::: MATERIAL FOR THIS EXERCISE :::
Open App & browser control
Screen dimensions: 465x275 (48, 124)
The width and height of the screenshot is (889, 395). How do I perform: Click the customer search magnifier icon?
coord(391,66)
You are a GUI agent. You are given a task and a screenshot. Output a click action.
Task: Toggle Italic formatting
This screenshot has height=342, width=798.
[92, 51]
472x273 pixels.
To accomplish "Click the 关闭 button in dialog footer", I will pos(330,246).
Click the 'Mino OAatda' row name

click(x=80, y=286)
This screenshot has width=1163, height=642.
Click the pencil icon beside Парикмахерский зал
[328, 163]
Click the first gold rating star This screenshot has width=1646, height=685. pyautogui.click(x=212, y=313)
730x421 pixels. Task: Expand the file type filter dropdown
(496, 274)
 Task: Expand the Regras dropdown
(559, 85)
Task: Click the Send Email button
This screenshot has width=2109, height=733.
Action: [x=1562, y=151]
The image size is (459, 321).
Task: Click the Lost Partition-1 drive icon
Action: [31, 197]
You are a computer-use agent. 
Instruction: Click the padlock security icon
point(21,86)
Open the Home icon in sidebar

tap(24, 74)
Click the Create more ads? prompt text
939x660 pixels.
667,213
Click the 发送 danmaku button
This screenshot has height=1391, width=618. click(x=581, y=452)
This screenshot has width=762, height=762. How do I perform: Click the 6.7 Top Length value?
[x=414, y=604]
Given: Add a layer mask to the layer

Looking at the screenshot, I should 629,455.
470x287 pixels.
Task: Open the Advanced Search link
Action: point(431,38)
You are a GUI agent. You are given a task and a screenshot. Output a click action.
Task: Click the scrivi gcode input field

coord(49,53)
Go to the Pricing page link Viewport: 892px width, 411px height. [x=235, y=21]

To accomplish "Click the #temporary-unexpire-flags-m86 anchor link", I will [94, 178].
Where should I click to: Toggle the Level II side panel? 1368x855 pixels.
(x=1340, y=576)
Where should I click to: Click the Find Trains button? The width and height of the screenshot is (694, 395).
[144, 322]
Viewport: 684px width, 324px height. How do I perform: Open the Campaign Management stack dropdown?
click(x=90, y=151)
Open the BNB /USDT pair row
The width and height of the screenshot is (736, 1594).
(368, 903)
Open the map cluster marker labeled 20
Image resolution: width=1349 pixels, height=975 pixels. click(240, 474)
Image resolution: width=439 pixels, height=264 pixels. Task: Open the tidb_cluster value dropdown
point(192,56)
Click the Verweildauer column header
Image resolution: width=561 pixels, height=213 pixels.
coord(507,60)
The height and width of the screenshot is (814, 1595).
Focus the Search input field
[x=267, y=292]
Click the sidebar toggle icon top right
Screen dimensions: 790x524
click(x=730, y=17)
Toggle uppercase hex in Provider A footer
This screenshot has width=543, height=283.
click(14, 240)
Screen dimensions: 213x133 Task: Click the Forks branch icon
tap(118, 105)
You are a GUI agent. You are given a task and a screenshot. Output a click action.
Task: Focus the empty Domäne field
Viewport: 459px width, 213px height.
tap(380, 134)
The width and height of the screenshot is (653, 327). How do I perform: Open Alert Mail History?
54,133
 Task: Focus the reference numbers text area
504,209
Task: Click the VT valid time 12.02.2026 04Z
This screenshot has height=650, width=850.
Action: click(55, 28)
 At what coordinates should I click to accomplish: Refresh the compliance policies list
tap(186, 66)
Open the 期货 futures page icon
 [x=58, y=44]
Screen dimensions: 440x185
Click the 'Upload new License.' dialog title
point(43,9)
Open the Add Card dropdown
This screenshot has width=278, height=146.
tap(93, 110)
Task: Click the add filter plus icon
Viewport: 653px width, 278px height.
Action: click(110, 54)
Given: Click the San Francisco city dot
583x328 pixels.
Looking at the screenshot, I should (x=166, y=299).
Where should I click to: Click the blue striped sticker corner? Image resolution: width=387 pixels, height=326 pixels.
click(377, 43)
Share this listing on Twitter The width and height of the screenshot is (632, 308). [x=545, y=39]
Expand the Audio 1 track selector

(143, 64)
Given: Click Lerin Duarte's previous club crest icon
:::
=== WHAT IS ASKED ===
Quote all of the items above word for word, without changing anything.

=== PROBLEM SOLUTION ===
Open App & browser control
Screen dimensions: 465x275 (48, 124)
The width and height of the screenshot is (889, 395). How do I perform: Click the customer search magnifier icon?
coord(391,66)
You are a GUI agent. You are given a task and a screenshot. Output a click action.
Task: Toggle Italic formatting
This screenshot has height=342, width=798.
[92, 51]
472x273 pixels.
To accomplish "Click the 关闭 button in dialog footer", I will pos(330,246).
Click the 'Mino OAatda' row name

click(x=80, y=286)
This screenshot has width=1163, height=642.
Click the pencil icon beside Парикмахерский зал
[328, 163]
Click the first gold rating star This screenshot has width=1646, height=685. pyautogui.click(x=212, y=313)
730x421 pixels. Task: Expand the file type filter dropdown
(496, 274)
 Task: Expand the Regras dropdown
(559, 85)
Task: Click the Send Email button
This screenshot has width=2109, height=733.
Action: [x=1562, y=151]
The image size is (459, 321).
Task: Click the Lost Partition-1 drive icon
Action: [31, 197]
You are a computer-use agent. 
Instruction: Click the padlock security icon
point(21,86)
Open the Home icon in sidebar

tap(24, 74)
Click the Create more ads? prompt text
939x660 pixels.
667,213
Click the 发送 danmaku button
This screenshot has height=1391, width=618. click(x=581, y=452)
This screenshot has width=762, height=762. How do I perform: Click the 6.7 Top Length value?
[x=414, y=604]
Given: Add a layer mask to the layer

Looking at the screenshot, I should 629,455.
470x287 pixels.
Task: Open the Advanced Search link
Action: point(431,38)
You are a GUI agent. You are given a task and a screenshot. Output a click action.
Task: Click the scrivi gcode input field

coord(49,53)
Go to the Pricing page link Viewport: 892px width, 411px height. [x=235, y=21]

To accomplish "Click the #temporary-unexpire-flags-m86 anchor link", I will [94, 178].
Where should I click to: Toggle the Level II side panel? 1368x855 pixels.
(x=1340, y=576)
Where should I click to: Click the Find Trains button? The width and height of the screenshot is (694, 395).
[144, 322]
Viewport: 684px width, 324px height. How do I perform: Open the Campaign Management stack dropdown?
click(x=90, y=151)
Open the BNB /USDT pair row
The width and height of the screenshot is (736, 1594).
(368, 903)
Open the map cluster marker labeled 20
Image resolution: width=1349 pixels, height=975 pixels. click(240, 474)
Image resolution: width=439 pixels, height=264 pixels. Task: Open the tidb_cluster value dropdown
point(192,56)
Click the Verweildauer column header
Image resolution: width=561 pixels, height=213 pixels.
coord(507,60)
The height and width of the screenshot is (814, 1595).
Focus the Search input field
[x=267, y=292]
Click the sidebar toggle icon top right
Screen dimensions: 790x524
click(x=730, y=17)
Toggle uppercase hex in Provider A footer
This screenshot has width=543, height=283.
click(14, 240)
Screen dimensions: 213x133 Task: Click the Forks branch icon
tap(118, 105)
You are a GUI agent. You are given a task and a screenshot. Output a click action.
Task: Focus the empty Domäne field
Viewport: 459px width, 213px height.
tap(380, 134)
The width and height of the screenshot is (653, 327). How do I perform: Open Alert Mail History?
54,133
 Task: Focus the reference numbers text area
504,209
Task: Click the VT valid time 12.02.2026 04Z
This screenshot has height=650, width=850.
Action: click(55, 28)
 At what coordinates should I click to accomplish: Refresh the compliance policies list
tap(186, 66)
Open the 期货 futures page icon
 [x=58, y=44]
Screen dimensions: 440x185
Click the 'Upload new License.' dialog title
point(43,9)
Open the Add Card dropdown
This screenshot has width=278, height=146.
tap(93, 110)
Task: Click the add filter plus icon
Viewport: 653px width, 278px height.
Action: click(110, 54)
Given: Click the San Francisco city dot
583x328 pixels.
Looking at the screenshot, I should (x=166, y=299).
Where should I click to: Click the blue striped sticker corner? Image resolution: width=387 pixels, height=326 pixels.
click(377, 43)
Share this listing on Twitter The width and height of the screenshot is (632, 308). [x=545, y=39]
Expand the Audio 1 track selector

(143, 64)
Given: Click Lerin Duarte's previous club crest icon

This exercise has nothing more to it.